Wintering in Summer: My Season of Hibernation

Dear Readers (longtime, casual, and those who have drifted in suddenly with the tides),

I dare not bother to see how long it’s been since I last posted: it’s been at least three months I believe.

Some might be disappointed by my absence while others hardly noticed, and I have to give myself grace in stepping away from my unpaid work to attend to my life outside of the internet. 2026 has been busier than expected. Not only have I been juggling job searching again as my short-term role comes to an end this year, but my dad’s health has been on a rapid decline. I took an emergency trip to my hometown to see him in June after he was hospitalized in late May. He is hospitalized again and will remain there. He is in need of a donor heart and has been undergoing the numerous steps that precede this lifesaving operation. There are no guarantees he’ll get a heart, but we are appreciative this opportunity is available and will follow all the rules required to buy him more time.

In the interest of protecting his privacy, I won’t have anything further about his hospitalization to share at this time.

Coping in such difficult circumstances looks different to everyone. I was already struggling with his third heart attack last fall and his hospitalization in May. When we got the news that his future depended on a new heart, things got very real for our family that we could only control so many variables and had to rely on the support of our local community and medical community moving forward.

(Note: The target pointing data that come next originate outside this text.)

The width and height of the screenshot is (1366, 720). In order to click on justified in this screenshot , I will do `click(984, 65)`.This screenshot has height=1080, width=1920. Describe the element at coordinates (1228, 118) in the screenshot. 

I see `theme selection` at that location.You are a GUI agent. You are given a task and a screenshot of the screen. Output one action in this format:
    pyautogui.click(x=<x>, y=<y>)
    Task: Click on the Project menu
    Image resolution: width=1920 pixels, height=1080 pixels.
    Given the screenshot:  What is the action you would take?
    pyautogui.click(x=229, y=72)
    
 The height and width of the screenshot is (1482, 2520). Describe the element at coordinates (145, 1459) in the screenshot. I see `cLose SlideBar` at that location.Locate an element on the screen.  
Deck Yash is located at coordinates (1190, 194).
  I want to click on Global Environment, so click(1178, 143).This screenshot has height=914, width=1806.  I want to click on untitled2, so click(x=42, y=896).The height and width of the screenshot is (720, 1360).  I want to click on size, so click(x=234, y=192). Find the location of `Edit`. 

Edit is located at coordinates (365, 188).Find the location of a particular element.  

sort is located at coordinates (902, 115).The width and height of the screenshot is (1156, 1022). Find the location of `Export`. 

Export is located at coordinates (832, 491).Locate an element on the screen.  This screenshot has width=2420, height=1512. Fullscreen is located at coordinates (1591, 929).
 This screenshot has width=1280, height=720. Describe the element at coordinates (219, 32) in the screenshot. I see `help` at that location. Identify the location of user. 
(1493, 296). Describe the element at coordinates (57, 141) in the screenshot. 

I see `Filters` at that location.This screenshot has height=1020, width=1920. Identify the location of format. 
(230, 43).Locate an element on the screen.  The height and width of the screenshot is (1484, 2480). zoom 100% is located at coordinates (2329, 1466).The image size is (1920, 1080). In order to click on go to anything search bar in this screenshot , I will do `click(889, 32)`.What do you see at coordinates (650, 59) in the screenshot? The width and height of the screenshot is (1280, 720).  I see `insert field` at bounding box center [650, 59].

A GoFundMe was established to help defray some costs we couldn’t control through other resources–I am grateful to the many people who contributed either to the GoFundMe or in-kind to help out my parents so I could funnel resources out of the emergency fund my husband and I have grown towards flying my daughter and I home to visit while my husband stayed at our residence to take care of our dogs. It would have been painful to not make the journey home, and I realize many families don’t have that privilege when loved ones are sick, particularly if loved ones are overseas or if the person wishing to travel is undocumented and must stay put due to the current administration’s targeted efforts to remove them from this country.

There’s a book that has long been on my “To Be Read” list, and with good timing, it appeared at my local public library as an omen to weather the storm we’re passing through. Written by Katherine May, it’s titled, Wintering: The Power of Rest and Retreat in Difficult Times. I’m nearly done with it, and I will likely consider buying my own copy to have on hand for other future hard times. My original intent was for it to soothe me through my own health issues–two years into an autoimmune disorder diagnosis journey that continues to unfold–and now its purpose is more to guide me through my feelings that I will never have enough time with my dad and I’m not ready to lose him. I know this as a child who lost her mom at 16. I feel the Universe should reward me with more time with my dad to make up for my early loss, but also that’s not how life works out sometimes. Each day I am confronted with “This might be our last day.” so I check in and make sure we have some sort of of conversation. Today’s not a great one since my stepmom had to put their 15-year-old dog down and that’s hitting my dad hard, but we still deserve a conversation. It centered on grief and pain are ok to hold. As much as I said it to him, it was an important mirror to hold up for myself as well because I struggle with letting others see me be vulnerable.

And in that vein, here’s this beautiful passage from Katherine May’s book that serves me today and might serve someone else I don’t know.

“A hospital creates a particular kind of winter. Jenny Diski captures it well in Skating to Antarctica: the layers of sterile white that offer both discipline and comfort, often at the same time; the sense of personal obliteration. It’s a temple to a certain kind of faith, the residual trust that there is a higher authority who knows the answers, who can save us.”